In terms of downstream task performance, AU-Net generally performs on par with or exceeds BPE-based transformers, particularly as hierarchical depth increases. Notably, it exhibits superior performance in character-level tasks and shows promise for scaling in low-resource language settings.

Figure 3: Downstream task performance scaling with compute.
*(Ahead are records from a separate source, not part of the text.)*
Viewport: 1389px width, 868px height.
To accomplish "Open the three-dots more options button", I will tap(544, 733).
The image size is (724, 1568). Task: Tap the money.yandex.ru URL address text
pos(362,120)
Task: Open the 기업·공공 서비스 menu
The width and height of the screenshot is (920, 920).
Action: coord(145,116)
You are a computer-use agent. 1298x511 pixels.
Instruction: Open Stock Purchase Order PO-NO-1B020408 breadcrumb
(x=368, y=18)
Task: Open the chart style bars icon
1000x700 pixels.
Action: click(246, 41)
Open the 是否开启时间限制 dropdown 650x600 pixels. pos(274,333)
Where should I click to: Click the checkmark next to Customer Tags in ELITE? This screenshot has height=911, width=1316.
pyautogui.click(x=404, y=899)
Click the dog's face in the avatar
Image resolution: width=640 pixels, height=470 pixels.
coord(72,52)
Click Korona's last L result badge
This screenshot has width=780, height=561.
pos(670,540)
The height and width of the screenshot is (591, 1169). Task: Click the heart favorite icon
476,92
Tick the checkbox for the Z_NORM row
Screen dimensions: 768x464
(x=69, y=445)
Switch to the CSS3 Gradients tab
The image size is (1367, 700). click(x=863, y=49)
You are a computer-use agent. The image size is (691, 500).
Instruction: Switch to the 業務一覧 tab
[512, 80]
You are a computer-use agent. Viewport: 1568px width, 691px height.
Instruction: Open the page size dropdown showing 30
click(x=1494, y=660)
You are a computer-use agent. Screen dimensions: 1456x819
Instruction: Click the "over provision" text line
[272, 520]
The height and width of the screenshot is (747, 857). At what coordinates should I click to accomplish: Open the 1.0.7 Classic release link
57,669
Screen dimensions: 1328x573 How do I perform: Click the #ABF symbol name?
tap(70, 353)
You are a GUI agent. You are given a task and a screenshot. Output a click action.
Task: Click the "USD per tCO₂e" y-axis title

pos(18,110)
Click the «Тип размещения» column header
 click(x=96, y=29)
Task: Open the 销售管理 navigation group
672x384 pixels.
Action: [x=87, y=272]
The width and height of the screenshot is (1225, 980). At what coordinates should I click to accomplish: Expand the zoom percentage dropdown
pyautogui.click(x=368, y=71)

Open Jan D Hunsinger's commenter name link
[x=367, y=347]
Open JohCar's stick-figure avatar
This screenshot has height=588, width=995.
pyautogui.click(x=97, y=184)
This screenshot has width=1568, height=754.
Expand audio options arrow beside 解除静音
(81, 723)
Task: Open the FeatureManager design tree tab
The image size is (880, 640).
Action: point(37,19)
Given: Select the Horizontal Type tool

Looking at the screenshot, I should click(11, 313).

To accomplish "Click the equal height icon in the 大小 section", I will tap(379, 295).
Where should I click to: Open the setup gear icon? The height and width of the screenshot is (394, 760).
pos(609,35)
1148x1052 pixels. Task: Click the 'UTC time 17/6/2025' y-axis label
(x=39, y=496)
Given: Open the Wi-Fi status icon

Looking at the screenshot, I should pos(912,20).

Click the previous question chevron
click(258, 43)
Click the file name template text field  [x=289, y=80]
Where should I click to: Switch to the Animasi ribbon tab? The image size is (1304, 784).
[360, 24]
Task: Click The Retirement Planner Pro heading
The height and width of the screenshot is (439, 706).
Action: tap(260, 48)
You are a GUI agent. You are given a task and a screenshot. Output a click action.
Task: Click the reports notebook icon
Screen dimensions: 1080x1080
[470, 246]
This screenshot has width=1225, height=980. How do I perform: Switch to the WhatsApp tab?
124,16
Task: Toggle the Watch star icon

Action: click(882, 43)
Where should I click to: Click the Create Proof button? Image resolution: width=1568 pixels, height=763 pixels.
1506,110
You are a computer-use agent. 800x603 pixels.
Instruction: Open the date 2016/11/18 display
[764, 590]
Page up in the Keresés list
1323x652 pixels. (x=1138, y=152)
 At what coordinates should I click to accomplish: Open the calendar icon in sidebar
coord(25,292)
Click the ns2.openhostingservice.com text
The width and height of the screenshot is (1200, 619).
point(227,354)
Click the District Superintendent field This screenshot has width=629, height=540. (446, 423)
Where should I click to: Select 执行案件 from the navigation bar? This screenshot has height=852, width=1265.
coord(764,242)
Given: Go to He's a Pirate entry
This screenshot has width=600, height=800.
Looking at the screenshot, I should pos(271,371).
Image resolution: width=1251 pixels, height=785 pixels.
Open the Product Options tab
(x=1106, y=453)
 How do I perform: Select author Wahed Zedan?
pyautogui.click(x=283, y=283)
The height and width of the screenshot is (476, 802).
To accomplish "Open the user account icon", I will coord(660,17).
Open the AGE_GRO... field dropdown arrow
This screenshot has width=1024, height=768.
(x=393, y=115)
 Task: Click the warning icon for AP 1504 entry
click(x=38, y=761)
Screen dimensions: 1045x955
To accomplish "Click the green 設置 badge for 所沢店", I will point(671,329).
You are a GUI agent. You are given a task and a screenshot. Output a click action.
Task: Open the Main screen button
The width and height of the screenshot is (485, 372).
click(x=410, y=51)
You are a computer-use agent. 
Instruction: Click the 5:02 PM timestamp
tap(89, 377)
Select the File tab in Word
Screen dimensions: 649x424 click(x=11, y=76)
The performance trends indicate that multi-stage AU-Net variants outperform BPE baselines for benchmarks like ARC and Hellaswag. However, it shows delayed improvements for tasks such as MMLU and GSM8K, which may require more extensive training data to fully harness hierarchical advantages.

Deployment and Challenges

Despite promising results, AU-Net faces challenges, particularly in supporting non-space-based languages and requiring predefined splitting functions, as its architecture is currently tailored to Latin scripts. Future work could explore learning splitting functions directly and optimizing model efficiency for higher parameter counts using strategies like Fully Sharded Data Parallelism (FSDP).

Conclusion

The AU-Net offers a flexible language modeling alternative by integrating tokenization into the learning process, providing insight into multi-scale patterns within sequences. The model's byte-level operation not only enhances performance on specialized tasks but also facilitates generalization across underrepresented languages, presenting a viable pathway for more adaptable LLMs. Further research could extend its application to non-Latin scripts, enhancing its universal applicability.